Everybody who spends time around Jimmie Johnson likes him. He's friendly and doesn't make a big deal of who he is or what he has accomplished.

Jimmie grew up in a trailer park, an endearing little piece of history that goes against his courteous corporate image. But when I see him, and listen to him, I don't get a whiff of a trailer. Yet when I talk to another Johnson, Junior Johnson, I always look behind him to see how close revenuers are. History clings to him.

Jimmie, the four-time reigning Cup series champion, is not the problem with his sport. But his sport has serious problems.

The foremost of them is that the races are boring. Defenders of the sport, not all of whom are in the media, point to the multiple winners this season. Look how diverse we are. You never know whatwill happen next.

If the races aren't much fun to watch, what difference does it make who wins, unless it's Dale Earnhardt Jr., and he wins as often as I do.

TV ratings are down. Attendance is inconsistent. There will be Thanksgiving Day touch football games that attract as many spectators as the NASCAR Banking 500 did last month at Lowe's Motor Speedway.

NASCAR made a decision years ago. It decided to abandon the Southeast and South and appeal to fans nationally. The strategy was a short-term success. NASCAR became the hot new sport. Fans were sick of politics, sick of unions, and here was a sport in which the athletes played nice and a work stoppage was unfathomable. This was a ma and pa enterprise. There were no unions.

So, out with the South and in with Chicago and Kansas City, Kan.

Problem is, the new fans haven't stayed. They tried NASCAR the way they'd try a new restaurant and, after a few meals, they moved on. They failed to find compelling personalities to identify with. They failed to find the feuds that fuel our most popular sports (such as the NFL and the New York Giants vs. Philadelphia, Dallas vs. the world and Cleveland vs. itself).

The up-close and personal side by side racing for which the sport is known feels like history.

Ma, tell us about how exciting the racing was in the old days, before the Car of Tomorrow.

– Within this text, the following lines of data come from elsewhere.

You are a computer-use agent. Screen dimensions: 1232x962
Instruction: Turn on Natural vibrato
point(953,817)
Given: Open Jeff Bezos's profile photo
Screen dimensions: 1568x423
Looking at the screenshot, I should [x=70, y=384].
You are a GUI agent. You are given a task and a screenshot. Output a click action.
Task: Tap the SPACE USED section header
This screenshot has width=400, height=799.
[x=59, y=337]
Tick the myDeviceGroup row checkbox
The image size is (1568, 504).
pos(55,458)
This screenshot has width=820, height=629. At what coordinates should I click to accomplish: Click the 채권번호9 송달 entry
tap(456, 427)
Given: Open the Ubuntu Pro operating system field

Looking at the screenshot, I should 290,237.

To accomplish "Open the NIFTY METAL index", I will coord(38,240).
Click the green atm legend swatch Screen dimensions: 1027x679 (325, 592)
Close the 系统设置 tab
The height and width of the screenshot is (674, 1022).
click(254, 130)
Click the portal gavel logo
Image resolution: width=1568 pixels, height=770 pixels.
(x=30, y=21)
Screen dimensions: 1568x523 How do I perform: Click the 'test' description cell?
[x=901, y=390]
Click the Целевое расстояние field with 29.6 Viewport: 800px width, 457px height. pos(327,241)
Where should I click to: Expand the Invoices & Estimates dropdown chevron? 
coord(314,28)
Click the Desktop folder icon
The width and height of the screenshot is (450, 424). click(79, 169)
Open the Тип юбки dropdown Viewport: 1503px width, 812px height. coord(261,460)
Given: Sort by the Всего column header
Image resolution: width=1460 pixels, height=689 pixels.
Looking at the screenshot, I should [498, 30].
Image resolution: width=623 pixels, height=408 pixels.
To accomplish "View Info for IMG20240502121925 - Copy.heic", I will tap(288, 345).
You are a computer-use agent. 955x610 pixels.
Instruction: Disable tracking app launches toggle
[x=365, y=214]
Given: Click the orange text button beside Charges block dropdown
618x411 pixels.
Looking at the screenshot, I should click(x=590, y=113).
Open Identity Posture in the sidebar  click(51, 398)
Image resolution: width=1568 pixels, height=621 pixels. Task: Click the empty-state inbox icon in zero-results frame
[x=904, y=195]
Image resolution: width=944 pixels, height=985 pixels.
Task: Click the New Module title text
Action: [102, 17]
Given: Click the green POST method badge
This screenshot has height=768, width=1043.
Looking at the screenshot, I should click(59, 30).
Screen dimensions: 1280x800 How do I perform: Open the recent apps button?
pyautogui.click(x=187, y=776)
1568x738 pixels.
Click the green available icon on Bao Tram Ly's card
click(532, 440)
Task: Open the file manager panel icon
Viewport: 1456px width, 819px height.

Fans in the Southeast and South, meanwhile, fans who for decades kept the sport afloat, felt cheated. After all their support, they lost races to the newcomers and, in some cases, they lost race tracks. When NASCAR abandoned them, they abandoned NASCAR.

I hear less talk about NASCAR in Charlotte than I have during the 28 years I've lived here. I'm talking about restaurants, bars, parties, at the gym, at work., everywhere people talk.

Yes, my friends always have been more likely to talk about the NFL than about racing. But always there was somebody who would talk about meeting Dale Earnhardt at a convenience store near Lake Norman, and being in awe. Or watching a race just to see what the “3 car” would do during the final 10 laps. Or they'd ask me which race they ought to see first, and where they ought to sit.

The only time NASCAR comes up now is when I ask why they stopped talking about it.